Exercise requirements
Rewrite the records below, replacing "caption" with "label" wherever it occurs and leaving everything else unchanged.

Dataset records
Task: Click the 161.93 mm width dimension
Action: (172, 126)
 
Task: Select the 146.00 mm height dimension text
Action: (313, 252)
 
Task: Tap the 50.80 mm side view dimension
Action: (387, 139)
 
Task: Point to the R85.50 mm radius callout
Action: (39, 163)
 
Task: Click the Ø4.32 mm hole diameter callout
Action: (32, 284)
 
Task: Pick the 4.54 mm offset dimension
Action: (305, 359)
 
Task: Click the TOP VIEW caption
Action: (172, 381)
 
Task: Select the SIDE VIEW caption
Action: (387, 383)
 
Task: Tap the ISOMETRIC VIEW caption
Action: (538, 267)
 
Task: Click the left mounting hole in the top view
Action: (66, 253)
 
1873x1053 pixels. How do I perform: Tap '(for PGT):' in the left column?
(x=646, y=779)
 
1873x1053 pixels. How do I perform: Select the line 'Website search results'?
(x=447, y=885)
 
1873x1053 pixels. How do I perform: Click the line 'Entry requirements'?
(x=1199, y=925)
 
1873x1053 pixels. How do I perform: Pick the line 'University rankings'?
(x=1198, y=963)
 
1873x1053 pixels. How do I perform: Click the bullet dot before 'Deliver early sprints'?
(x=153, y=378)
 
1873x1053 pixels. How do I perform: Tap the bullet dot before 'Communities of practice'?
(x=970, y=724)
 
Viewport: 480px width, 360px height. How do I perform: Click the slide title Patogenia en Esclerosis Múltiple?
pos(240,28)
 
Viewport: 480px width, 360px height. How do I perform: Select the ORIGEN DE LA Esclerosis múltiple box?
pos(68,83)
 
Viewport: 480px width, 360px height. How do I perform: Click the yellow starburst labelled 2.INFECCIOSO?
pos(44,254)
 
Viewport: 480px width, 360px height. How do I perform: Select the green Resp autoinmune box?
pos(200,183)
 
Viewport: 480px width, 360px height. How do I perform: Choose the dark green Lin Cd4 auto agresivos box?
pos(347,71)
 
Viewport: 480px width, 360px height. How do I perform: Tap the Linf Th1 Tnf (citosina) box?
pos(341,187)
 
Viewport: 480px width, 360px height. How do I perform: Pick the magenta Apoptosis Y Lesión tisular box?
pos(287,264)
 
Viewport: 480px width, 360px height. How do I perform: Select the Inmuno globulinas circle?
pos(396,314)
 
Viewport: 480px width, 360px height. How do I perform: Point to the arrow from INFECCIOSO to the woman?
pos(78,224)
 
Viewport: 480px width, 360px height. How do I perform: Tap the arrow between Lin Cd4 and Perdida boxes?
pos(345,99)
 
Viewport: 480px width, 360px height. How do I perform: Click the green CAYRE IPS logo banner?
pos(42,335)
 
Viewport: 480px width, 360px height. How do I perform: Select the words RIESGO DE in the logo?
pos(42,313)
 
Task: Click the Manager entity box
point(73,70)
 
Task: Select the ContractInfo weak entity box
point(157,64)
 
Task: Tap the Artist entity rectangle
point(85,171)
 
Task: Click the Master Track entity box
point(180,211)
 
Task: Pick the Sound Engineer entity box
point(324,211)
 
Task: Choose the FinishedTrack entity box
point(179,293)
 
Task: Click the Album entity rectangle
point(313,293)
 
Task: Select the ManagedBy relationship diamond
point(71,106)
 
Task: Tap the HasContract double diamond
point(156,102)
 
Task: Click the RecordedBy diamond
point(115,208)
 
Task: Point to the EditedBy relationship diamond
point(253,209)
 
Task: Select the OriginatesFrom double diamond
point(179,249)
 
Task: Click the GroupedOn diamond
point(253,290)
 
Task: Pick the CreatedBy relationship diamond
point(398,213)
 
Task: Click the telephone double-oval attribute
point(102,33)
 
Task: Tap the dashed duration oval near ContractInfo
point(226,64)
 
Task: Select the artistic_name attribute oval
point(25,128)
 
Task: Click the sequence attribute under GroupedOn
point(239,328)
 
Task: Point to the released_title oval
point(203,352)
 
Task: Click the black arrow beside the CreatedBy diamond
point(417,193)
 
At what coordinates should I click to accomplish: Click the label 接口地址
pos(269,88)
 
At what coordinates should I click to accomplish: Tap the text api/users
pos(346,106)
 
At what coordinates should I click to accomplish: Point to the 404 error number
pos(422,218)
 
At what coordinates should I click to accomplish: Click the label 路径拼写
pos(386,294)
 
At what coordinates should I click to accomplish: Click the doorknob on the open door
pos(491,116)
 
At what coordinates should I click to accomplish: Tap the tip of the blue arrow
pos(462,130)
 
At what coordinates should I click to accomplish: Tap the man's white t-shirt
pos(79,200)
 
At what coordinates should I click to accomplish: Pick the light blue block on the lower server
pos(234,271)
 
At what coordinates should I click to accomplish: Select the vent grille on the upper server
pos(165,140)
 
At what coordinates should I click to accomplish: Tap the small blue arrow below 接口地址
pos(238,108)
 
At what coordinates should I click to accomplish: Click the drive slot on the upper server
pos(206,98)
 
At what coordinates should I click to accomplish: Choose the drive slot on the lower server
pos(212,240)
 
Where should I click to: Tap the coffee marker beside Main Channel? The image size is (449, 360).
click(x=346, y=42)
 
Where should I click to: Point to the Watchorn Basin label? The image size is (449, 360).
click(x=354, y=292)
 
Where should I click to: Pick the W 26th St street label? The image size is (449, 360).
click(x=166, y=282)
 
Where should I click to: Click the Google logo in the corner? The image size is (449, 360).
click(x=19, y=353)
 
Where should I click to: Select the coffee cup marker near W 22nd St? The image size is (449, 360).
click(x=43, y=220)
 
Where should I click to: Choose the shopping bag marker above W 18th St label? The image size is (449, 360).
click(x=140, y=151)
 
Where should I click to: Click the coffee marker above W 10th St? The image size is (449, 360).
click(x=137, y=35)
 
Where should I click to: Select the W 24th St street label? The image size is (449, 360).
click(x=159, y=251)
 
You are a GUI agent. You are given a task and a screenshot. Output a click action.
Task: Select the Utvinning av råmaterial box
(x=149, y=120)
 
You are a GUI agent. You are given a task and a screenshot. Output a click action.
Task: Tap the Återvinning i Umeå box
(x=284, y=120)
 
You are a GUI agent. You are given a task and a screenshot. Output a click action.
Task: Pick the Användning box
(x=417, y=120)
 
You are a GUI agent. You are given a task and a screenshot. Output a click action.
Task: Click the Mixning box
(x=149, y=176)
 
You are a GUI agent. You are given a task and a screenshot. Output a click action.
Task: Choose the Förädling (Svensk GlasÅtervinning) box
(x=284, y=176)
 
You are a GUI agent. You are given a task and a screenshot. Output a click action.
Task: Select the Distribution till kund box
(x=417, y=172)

In response
Task: Click the 161.93 mm width dimension
Action: (172, 126)
 
Task: Select the 146.00 mm height dimension text
Action: (313, 252)
 
Task: Tap the 50.80 mm side view dimension
Action: (387, 139)
 
Task: Point to the R85.50 mm radius callout
Action: (39, 163)
 
Task: Click the Ø4.32 mm hole diameter callout
Action: (32, 284)
 
Task: Pick the 4.54 mm offset dimension
Action: (305, 359)
 
Task: Click the TOP VIEW label
Action: (172, 381)
 
Task: Select the SIDE VIEW label
Action: (387, 383)
 
Task: Tap the ISOMETRIC VIEW label
Action: (538, 267)
 
Task: Click the left mounting hole in the top view
Action: (66, 253)
 
1873x1053 pixels. How do I perform: Tap '(for PGT):' in the left column?
(x=646, y=779)
 
1873x1053 pixels. How do I perform: Select the line 'Website search results'?
(x=447, y=885)
 
1873x1053 pixels. How do I perform: Click the line 'Entry requirements'?
(x=1199, y=925)
 
1873x1053 pixels. How do I perform: Pick the line 'University rankings'?
(x=1198, y=963)
 
1873x1053 pixels. How do I perform: Click the bullet dot before 'Deliver early sprints'?
(x=153, y=378)
 
1873x1053 pixels. How do I perform: Tap the bullet dot before 'Communities of practice'?
(x=970, y=724)
 
Viewport: 480px width, 360px height. How do I perform: Click the slide title Patogenia en Esclerosis Múltiple?
pos(240,28)
 
Viewport: 480px width, 360px height. How do I perform: Select the ORIGEN DE LA Esclerosis múltiple box?
pos(68,83)
 
Viewport: 480px width, 360px height. How do I perform: Click the yellow starburst labelled 2.INFECCIOSO?
pos(44,254)
 
Viewport: 480px width, 360px height. How do I perform: Select the green Resp autoinmune box?
pos(200,183)
 
Viewport: 480px width, 360px height. How do I perform: Choose the dark green Lin Cd4 auto agresivos box?
pos(347,71)
 
Viewport: 480px width, 360px height. How do I perform: Tap the Linf Th1 Tnf (citosina) box?
pos(341,187)
 
Viewport: 480px width, 360px height. How do I perform: Pick the magenta Apoptosis Y Lesión tisular box?
pos(287,264)
 
Viewport: 480px width, 360px height. How do I perform: Select the Inmuno globulinas circle?
pos(396,314)
 
Viewport: 480px width, 360px height. How do I perform: Point to the arrow from INFECCIOSO to the woman?
pos(78,224)
 
Viewport: 480px width, 360px height. How do I perform: Tap the arrow between Lin Cd4 and Perdida boxes?
pos(345,99)
 
Viewport: 480px width, 360px height. How do I perform: Click the green CAYRE IPS logo banner?
pos(42,335)
 
Viewport: 480px width, 360px height. How do I perform: Select the words RIESGO DE in the logo?
pos(42,313)
 
Task: Click the Manager entity box
point(73,70)
 
Task: Select the ContractInfo weak entity box
point(157,64)
 
Task: Tap the Artist entity rectangle
point(85,171)
 
Task: Click the Master Track entity box
point(180,211)
 
Task: Pick the Sound Engineer entity box
point(324,211)
 
Task: Choose the FinishedTrack entity box
point(179,293)
 
Task: Click the Album entity rectangle
point(313,293)
 
Task: Select the ManagedBy relationship diamond
point(71,106)
 
Task: Tap the HasContract double diamond
point(156,102)
 
Task: Click the RecordedBy diamond
point(115,208)
 
Task: Point to the EditedBy relationship diamond
point(253,209)
 
Task: Select the OriginatesFrom double diamond
point(179,249)
 
Task: Click the GroupedOn diamond
point(253,290)
 
Task: Pick the CreatedBy relationship diamond
point(398,213)
 
Task: Click the telephone double-oval attribute
point(102,33)
 
Task: Tap the dashed duration oval near ContractInfo
point(226,64)
 
Task: Select the artistic_name attribute oval
point(25,128)
 
Task: Click the sequence attribute under GroupedOn
point(239,328)
 
Task: Point to the released_title oval
point(203,352)
 
Task: Click the black arrow beside the CreatedBy diamond
point(417,193)
 
At what coordinates should I click to accomplish: Click the label 接口地址
pos(269,88)
 
At what coordinates should I click to accomplish: Tap the text api/users
pos(346,106)
 
At what coordinates should I click to accomplish: Point to the 404 error number
pos(422,218)
 
At what coordinates should I click to accomplish: Click the label 路径拼写
pos(386,294)
 
At what coordinates should I click to accomplish: Click the doorknob on the open door
pos(491,116)
 
At what coordinates should I click to accomplish: Tap the tip of the blue arrow
pos(462,130)
 
At what coordinates should I click to accomplish: Tap the man's white t-shirt
pos(79,200)
 
At what coordinates should I click to accomplish: Pick the light blue block on the lower server
pos(234,271)
 
At what coordinates should I click to accomplish: Select the vent grille on the upper server
pos(165,140)
 
At what coordinates should I click to accomplish: Tap the small blue arrow below 接口地址
pos(238,108)
 
At what coordinates should I click to accomplish: Click the drive slot on the upper server
pos(206,98)
 
At what coordinates should I click to accomplish: Choose the drive slot on the lower server
pos(212,240)
 
Where should I click to: Tap the coffee marker beside Main Channel? The image size is (449, 360).
click(x=346, y=42)
 
Where should I click to: Point to the Watchorn Basin label? The image size is (449, 360).
click(x=354, y=292)
 
Where should I click to: Pick the W 26th St street label? The image size is (449, 360).
click(x=166, y=282)
 
Where should I click to: Click the Google logo in the corner? The image size is (449, 360).
click(x=19, y=353)
 
Where should I click to: Select the coffee cup marker near W 22nd St? The image size is (449, 360).
click(x=43, y=220)
 
Where should I click to: Choose the shopping bag marker above W 18th St label? The image size is (449, 360).
click(x=140, y=151)
 
Where should I click to: Click the coffee marker above W 10th St? The image size is (449, 360).
click(x=137, y=35)
 
Where should I click to: Select the W 24th St street label? The image size is (449, 360).
click(x=159, y=251)
 
You are a GUI agent. You are given a task and a screenshot. Output a click action.
Task: Select the Utvinning av råmaterial box
(x=149, y=120)
 
You are a GUI agent. You are given a task and a screenshot. Output a click action.
Task: Tap the Återvinning i Umeå box
(x=284, y=120)
 
You are a GUI agent. You are given a task and a screenshot. Output a click action.
Task: Pick the Användning box
(x=417, y=120)
 
You are a GUI agent. You are given a task and a screenshot. Output a click action.
Task: Click the Mixning box
(x=149, y=176)
 
You are a GUI agent. You are given a task and a screenshot. Output a click action.
Task: Choose the Förädling (Svensk GlasÅtervinning) box
(x=284, y=176)
 
You are a GUI agent. You are given a task and a screenshot. Output a click action.
Task: Select the Distribution till kund box
(x=417, y=172)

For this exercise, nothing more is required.